Problem statement -
Return every line in the items below that contains the word "Viewport".

Recorded data -
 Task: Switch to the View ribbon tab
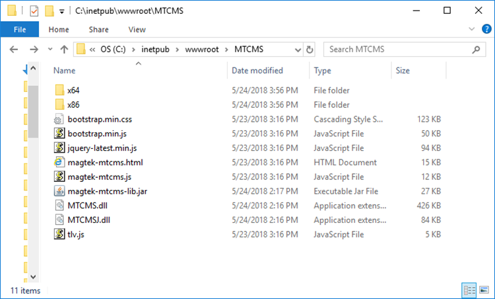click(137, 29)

...

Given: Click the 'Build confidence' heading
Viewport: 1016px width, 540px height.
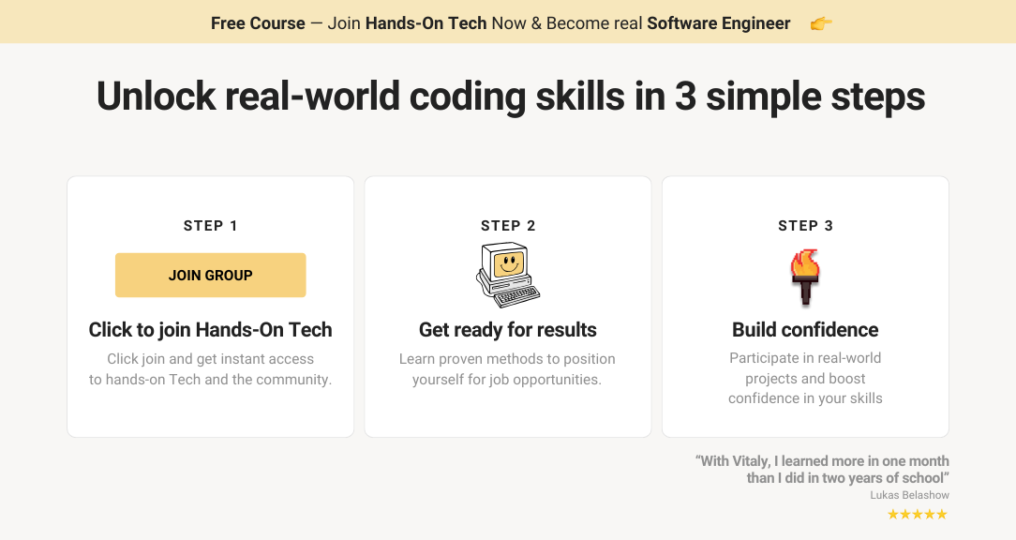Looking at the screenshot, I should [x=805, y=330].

Result -
Viewport: 1016px width, 540px height.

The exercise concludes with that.